Module 2: Correlation Intuitive Introduction
Basic Description
Descriptive Questions: Questions that describe the world as it is.
- How much or many of something exists among certain people/in certain places/at certain times.
- Variation by person, place, and time.
- Often interesting on their own: frequently undervalued and may serve as start of future investigations.
- Often challenging - but difficulty frequently underestimated.
Algorithms: Rules that allow us to input data and get outcomes (usually a number).
Three Definitions of Average
- Arithmetic Mean: sum and divide by number.
- Median: observation that divides ordered data in half.
- For a data set \(x\) of \(n\) elements, ordered from smallest to greatest,
- if \(n\) is odd, \(\text{median}(x)=x_{(n+1)/2}\)
- if \(n\) is even, \(\text{median}(x)=\dfrac{x_{(n/2)}+x_{(n/2)+1}}{2}\)
- Mode: the most common observation.
Correlation Intuitive Introduction
Correlation: the extent to which two features of the world tend to occur to together.
- Could be two binary features
- Could be two discrete features
- Could be two continuous features
- Or any mix of the above.

■ Collected material
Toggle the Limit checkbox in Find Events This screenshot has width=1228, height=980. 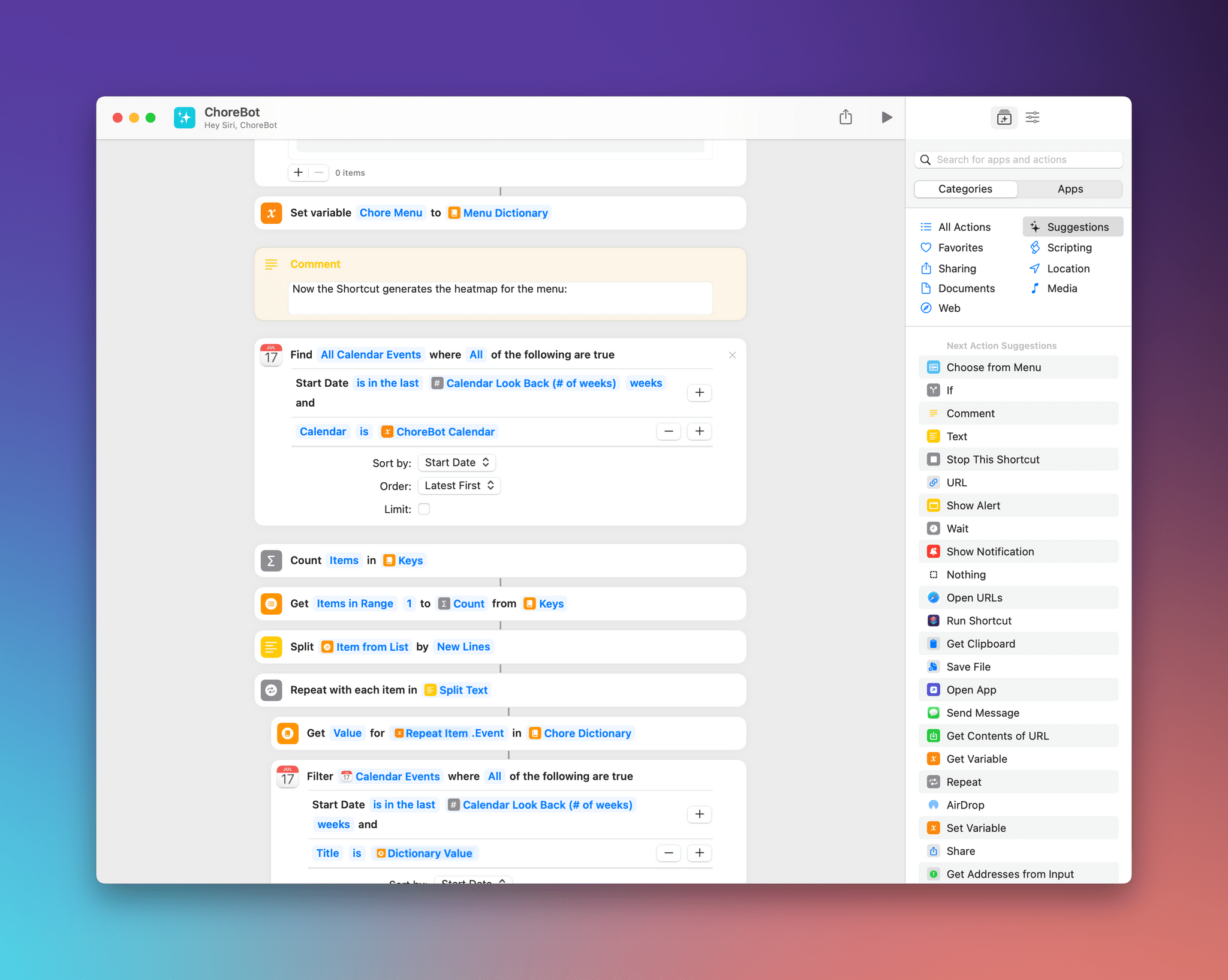point(427,510)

■ Exercise requirements
a) In the notes on correlation, render this sentence in Spanish: "Algorithms: Rules that allow us to input data and get outcomes (usually a number)."
b) Extend the notes on correlation beyond their last line, in the same terse outline style.

■ Set of answers
a) Algoritmos: reglas que nos permiten introducir datos y obtener resultados (normalmente un número).

b)
Sign of Correlation
- Positive correlation:
- Two features move together/tend to occur together
- Two features move in opposite directions/tend not to occur together
Note: we can often transform a positive to negative and vice versa by redefining.
- Correlation of no relationship:
- Uncorrelated (zero correlation): there is no discernable relationship.
Sometimes two variables will be “spuriously correlated,” meaning two random variables are correlated by chance.
As \(X\) rises, \(Y\)… |
Type of Correlation/Covariance |
Value of Correlation |
Rises |
Positive |
\(\text{corr}(X,Y)>0\) |
Does Not Change |
None (variables are uncorrelated or independent) |
\(\text{corr}(X,Y)=0\) |
Falls |
Negative |
\(\text{corr}(X,Y)<0\) |
- Covariance is one statistic to measure correlation:
\(\text{cov}(X,Y)=E\Big[\big(X-\mu_X\big)\big(Y-\mu_Y\big)\Big],\)
where \(E\) stands for the expectation, or average, \(\mu_X\) stands for the mean of \(X\), and \(\mu_Y\) is the mean of \(Y\).
- A positive covariance means the two variables are moving in the same direction.
- Covariance is unit sensitive, meaning change of unit will affect the magnitude of covariance.
- Correlation Coefficient is another common statistic to measure correlation:
\(\text{corr}(X,Y)=\dfrac{\text{cov}(X,Y)}{\sigma_X\sigma_Y},\)
where \(\sigma_X\) and \(\sigma_Y\) are the standard deviations of \(X\) and \(Y\), respectively.
- The formula for standard deviation is
\(\sigma_X=\sqrt{E\big[(X-\mu_X)^2\big]}.\)
- By deviding the product of standard deviations, we are essentially normalizing covariance so that it lies between \(-1\) and \(1\). Therefore, we can evaluate and compare the “strength” of correlation.
- A positive correlation will result in a correlation coefficient \(>0\).
- If \(\text{corr}(X,Y)=1\), then there is a perfect linear positive relationship between them, which can be modeled using \(Y=\beta\times X+\alpha,\) with \(\beta>0\).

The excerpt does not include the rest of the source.